Cãibra, Miguel Martins
por Mariana Pinto dos Santos
Quero agradecer ao Miguel o convite para apresentar o seu novo livro. É uma grande responsabilidade, não só por o Miguel ser um amigo e um grande escritor, mas também por a literatura e a poesia não serem bem as minhas lides.
Deveria assim começar por dizer que esta não é minha área, a minha área é a história da arte. Mas como tenho muita dificuldade em conceber uma história da arte que não possa contemplar todas as esferas de criação artística, não o direi.

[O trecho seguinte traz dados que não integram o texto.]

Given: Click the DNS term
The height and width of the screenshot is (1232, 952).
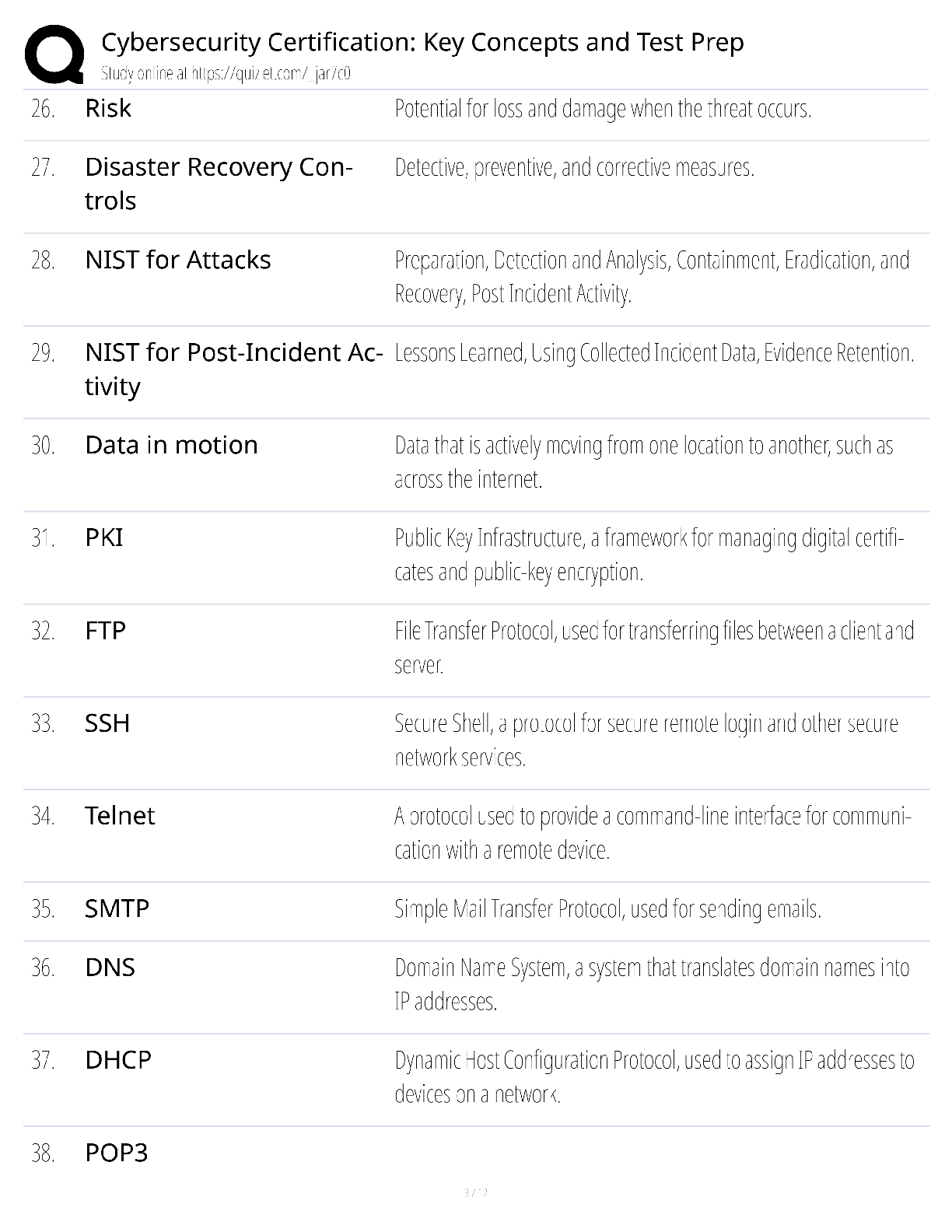Looking at the screenshot, I should click(110, 968).
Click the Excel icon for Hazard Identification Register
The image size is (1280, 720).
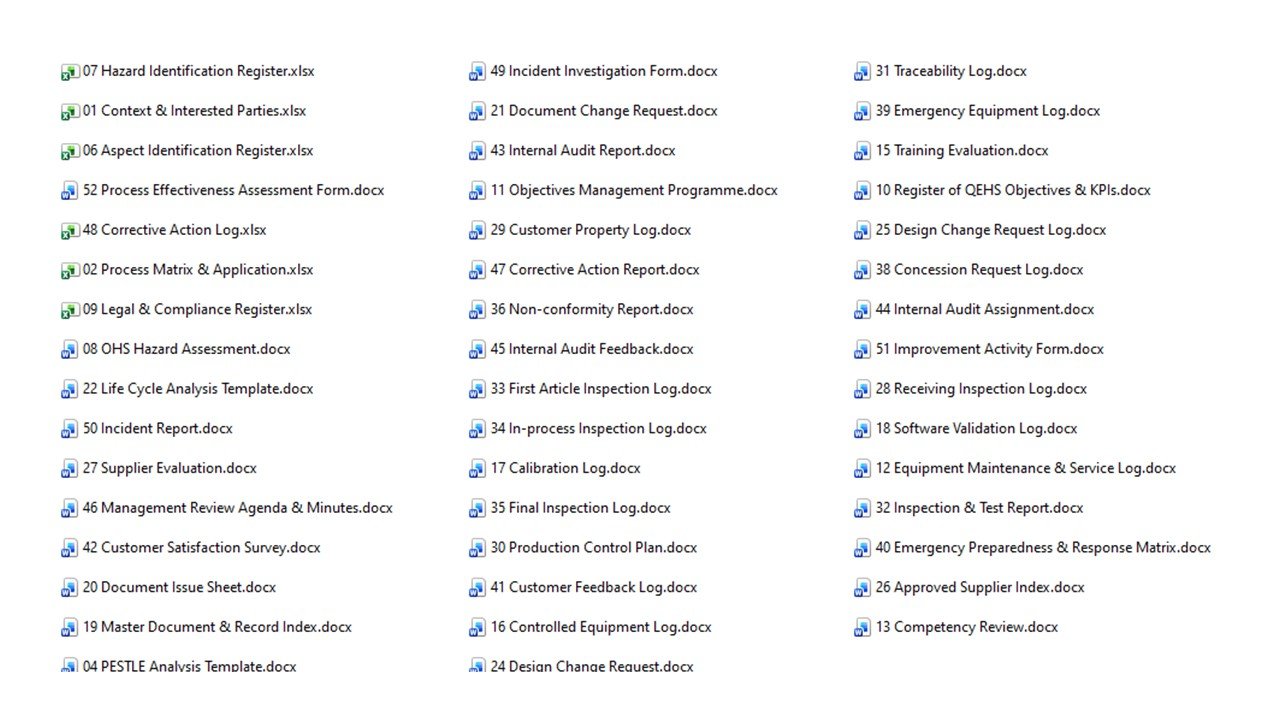69,72
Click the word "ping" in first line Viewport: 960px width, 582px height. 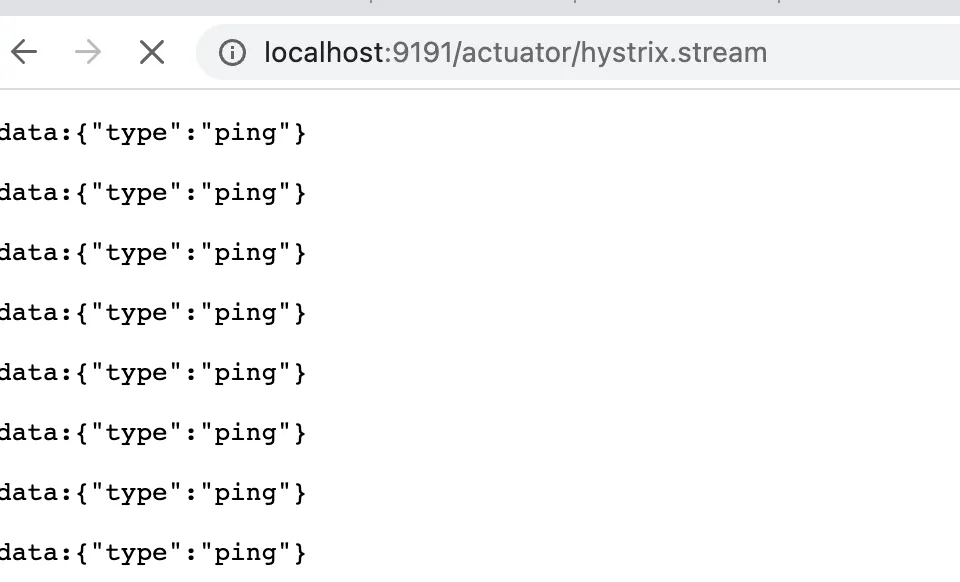(245, 134)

Este é um livro que fala de amor. Os textos que o compõem têm leitura autónoma, mas ganham densidade lidos em conjunto, sequencialmente, pois entre eles há uma continuidade, não impositiva, mas natural, como se fossem nascendo num fluxo associativo.
A palavra Cãibra no título indica um caminho para a leitura desse amor como um desconforto, como uma dor provocada pela falta de aquecimento muscular ou exercício físico. Parece poder ver-se que há aqui um estado - literário, poético, é nesses termos que o lerei - de desabituação do amor que emperra o coração para o receber quando ele ressurge, inesperado. A definição dos dicionários de cãibra diz-nos que se trata de «uma contracção involuntária e dolorosa do tecido muscular», ou seja, seguindo à letra a definição, o músculo contrai-se contra a nossa vontade, sente contra a nossa vontade, dói - e aqui o músculo em questão é esse mesmo que um outro poema do Miguel Martins (publicado no livro A Metafísica das T-Shirts Brancas) aconselha a deitar numa caixa de cimento fresco: o coração.
Assim desemparedado, desamparado, o coração bate para fora de si. A arte pode ser um lugar de relação com o mundo livre de qualquer ordem. O amor também. O amor tornado literatura ou poesia mais ainda.
Neste livro há um corpo que é metáfora do mundo, corpo alheio, dissemelhante, e objecto de desejo. Todos os sentidos são convocados para a sua descoberta, o seu conhecimento - abraça-se o mundo com a boca, os olhos, nariz, ouvidos e pele.
Há dois corpos, aliás, ainda que um, o do narrador, seja descrito como parede (a que emparedou o coração), oferecida como protecção ao outro. Mas essa protecção implica desprotecção própria. É uma parede contra o mundo, mas que o deixa agora, em metáfora de outro corpo, embater em si, e abrem-se frinchas deliberadas que o deixam entrar.